→ **The request**
Rewrite the material below, replacing "icon" with "button" and keeping everything else the same. Omit the pictures.

→ **Supplied records**
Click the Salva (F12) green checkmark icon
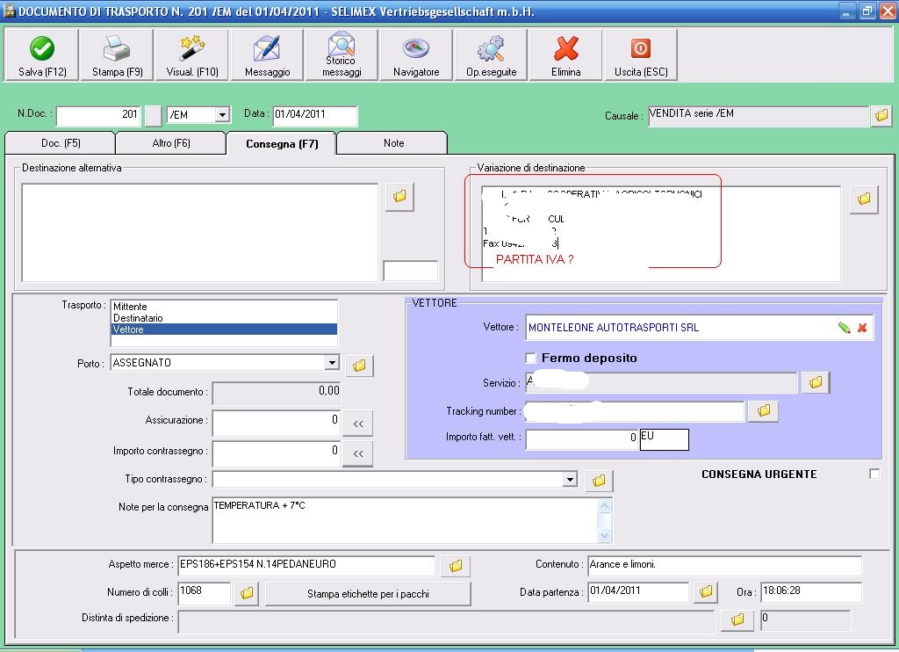899x652 pixels. [x=42, y=49]
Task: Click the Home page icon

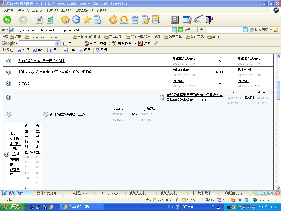Action: [65, 20]
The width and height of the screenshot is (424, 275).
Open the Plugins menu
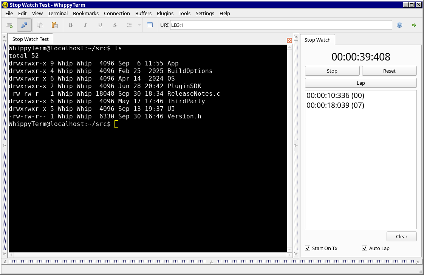[x=165, y=13]
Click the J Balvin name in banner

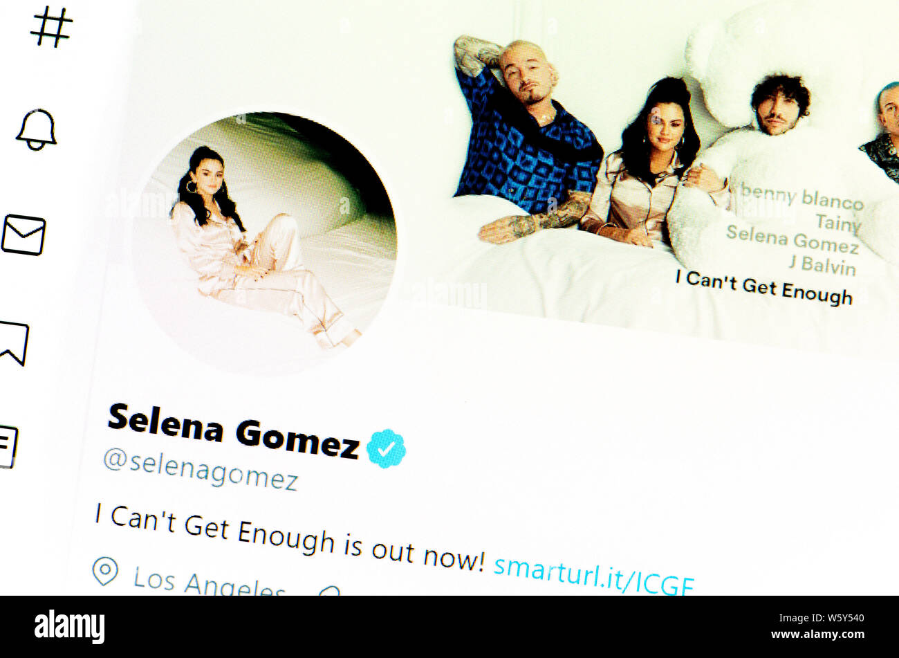pyautogui.click(x=822, y=264)
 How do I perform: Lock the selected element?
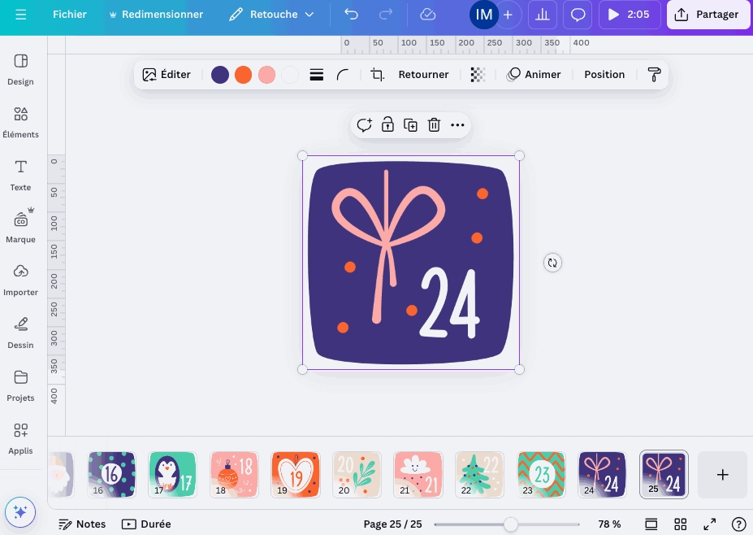[387, 125]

→ **Answer to this exercise**
Click the Salva (F12) green checkmark button
899x652 pixels. [x=42, y=49]
Task: Click the Home page button

Action: [65, 20]
The width and height of the screenshot is (424, 275).
Open the Plugins menu
[x=165, y=13]
Click the J Balvin name in banner

pyautogui.click(x=822, y=264)
 How do I perform: Lock the selected element?
[387, 125]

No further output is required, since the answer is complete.